When the fair expanded to include newcomers, there were complaints about the arrival of smaller dealers. When it drew back into itself, those excluded grumbled about the monopoly assumed by a handful of large Paris dealers. It also had to constantly adapt its organization to the dilapidated state of the Grand Palais, where restoration work was interrupted by the inconsistent approach of the Ministry of Culture.
One time it invited the top jewelers, who revived a profile it could no longer maintain. Everyone howled in protest. Then it kicked them out, to general lamentation. On a third occasion, it tried to get them to return, but to no avail. For a long time, the introduction of the even annually was a highly controversial topic. For some, it trivialized an event whose rarity underlined its elitism; for others, it was crucial to adapt to an increasingly competitive environment. However, it still survived as best it could, with an endless flow of rumors and disputes on a par with the irredentist folklore of a Gallic village. The Covid-19 crisis probably sealed its fate, when it tried to make do with an online event with Christie's. It ended badly.

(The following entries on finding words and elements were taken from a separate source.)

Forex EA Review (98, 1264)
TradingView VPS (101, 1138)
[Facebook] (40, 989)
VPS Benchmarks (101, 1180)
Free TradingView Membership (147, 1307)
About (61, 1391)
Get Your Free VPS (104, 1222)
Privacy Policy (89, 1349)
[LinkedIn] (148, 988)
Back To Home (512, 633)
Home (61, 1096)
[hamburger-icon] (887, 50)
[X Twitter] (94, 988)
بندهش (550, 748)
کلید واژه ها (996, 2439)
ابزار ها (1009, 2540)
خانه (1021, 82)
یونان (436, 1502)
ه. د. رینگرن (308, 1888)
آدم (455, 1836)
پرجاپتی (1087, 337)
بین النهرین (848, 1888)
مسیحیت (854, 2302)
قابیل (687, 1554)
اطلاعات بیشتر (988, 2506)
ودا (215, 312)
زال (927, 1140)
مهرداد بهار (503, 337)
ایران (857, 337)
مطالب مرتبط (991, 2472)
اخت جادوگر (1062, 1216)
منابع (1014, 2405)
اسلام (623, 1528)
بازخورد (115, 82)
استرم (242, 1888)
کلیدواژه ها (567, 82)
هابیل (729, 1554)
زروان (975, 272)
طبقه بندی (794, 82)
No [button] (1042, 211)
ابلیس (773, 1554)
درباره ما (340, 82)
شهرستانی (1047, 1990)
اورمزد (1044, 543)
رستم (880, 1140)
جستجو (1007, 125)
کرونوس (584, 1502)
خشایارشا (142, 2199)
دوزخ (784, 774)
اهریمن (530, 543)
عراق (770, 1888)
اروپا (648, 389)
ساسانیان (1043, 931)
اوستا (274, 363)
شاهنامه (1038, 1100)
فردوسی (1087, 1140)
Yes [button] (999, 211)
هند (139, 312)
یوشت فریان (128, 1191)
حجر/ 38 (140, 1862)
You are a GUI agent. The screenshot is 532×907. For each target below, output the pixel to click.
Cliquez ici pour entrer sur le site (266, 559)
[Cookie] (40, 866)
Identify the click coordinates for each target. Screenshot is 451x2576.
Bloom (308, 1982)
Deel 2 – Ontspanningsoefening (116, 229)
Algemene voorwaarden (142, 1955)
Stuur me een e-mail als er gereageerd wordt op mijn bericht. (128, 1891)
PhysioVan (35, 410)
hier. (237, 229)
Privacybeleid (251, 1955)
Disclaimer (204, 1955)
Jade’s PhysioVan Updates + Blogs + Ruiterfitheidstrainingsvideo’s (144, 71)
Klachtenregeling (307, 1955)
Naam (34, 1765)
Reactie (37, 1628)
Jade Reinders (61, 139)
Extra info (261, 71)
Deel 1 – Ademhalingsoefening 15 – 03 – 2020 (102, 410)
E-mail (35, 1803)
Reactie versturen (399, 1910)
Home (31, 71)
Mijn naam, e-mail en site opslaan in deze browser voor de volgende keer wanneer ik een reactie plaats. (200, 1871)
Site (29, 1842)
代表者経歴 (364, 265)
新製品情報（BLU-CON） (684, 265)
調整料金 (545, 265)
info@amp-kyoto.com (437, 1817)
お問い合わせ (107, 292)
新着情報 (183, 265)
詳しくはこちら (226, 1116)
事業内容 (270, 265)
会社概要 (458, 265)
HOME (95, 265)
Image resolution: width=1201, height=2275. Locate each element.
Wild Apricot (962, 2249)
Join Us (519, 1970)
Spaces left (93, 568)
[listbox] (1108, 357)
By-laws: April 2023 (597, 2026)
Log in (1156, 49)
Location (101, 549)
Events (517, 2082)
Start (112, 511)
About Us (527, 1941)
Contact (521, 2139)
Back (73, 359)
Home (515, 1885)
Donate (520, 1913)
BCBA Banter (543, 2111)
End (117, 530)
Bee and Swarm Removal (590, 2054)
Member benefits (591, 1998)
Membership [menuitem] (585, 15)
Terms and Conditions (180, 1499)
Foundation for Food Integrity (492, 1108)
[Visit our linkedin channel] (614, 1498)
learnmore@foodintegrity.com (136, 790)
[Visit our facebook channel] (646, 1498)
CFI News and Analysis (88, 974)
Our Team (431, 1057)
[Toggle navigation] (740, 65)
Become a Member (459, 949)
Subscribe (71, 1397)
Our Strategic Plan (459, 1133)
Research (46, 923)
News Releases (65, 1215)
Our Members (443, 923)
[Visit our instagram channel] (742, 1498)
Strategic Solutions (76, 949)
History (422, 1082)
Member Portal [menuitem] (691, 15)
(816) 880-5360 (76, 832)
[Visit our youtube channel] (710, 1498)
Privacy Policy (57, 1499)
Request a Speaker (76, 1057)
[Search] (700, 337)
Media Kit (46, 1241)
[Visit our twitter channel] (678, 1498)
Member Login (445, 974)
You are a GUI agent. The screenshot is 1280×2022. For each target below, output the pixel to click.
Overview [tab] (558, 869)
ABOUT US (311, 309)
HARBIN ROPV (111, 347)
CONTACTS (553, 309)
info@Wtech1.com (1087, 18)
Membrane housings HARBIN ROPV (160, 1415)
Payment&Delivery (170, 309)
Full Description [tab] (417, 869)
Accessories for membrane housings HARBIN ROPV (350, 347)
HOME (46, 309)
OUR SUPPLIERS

But symbolically, what really sounded the death knell of the Biennale was the scandal of the fake royal furniture. Neither the fair—nor the Paris market, in fact—has ever recovered from this disaster, which hit Aaron, Kraemer and Lupu hard, and led to a crisis of confidence. The leading international clients found themselves victims, along with the Palace of Versailles [to which six certified 18th century forgeries were sold for €2.7 M – Ed.]. The opprobrium precipitated a switch of taste from furniture and objets d'art from the Ancien Régime to 20th-century decorations, which in turn saw a flourishing crop of counterfeits. Both the innocent and the guilty are paying the price. Forgery has claimed victims like Knoedler and the Biennale, and will claim others if nothing is done to stop it.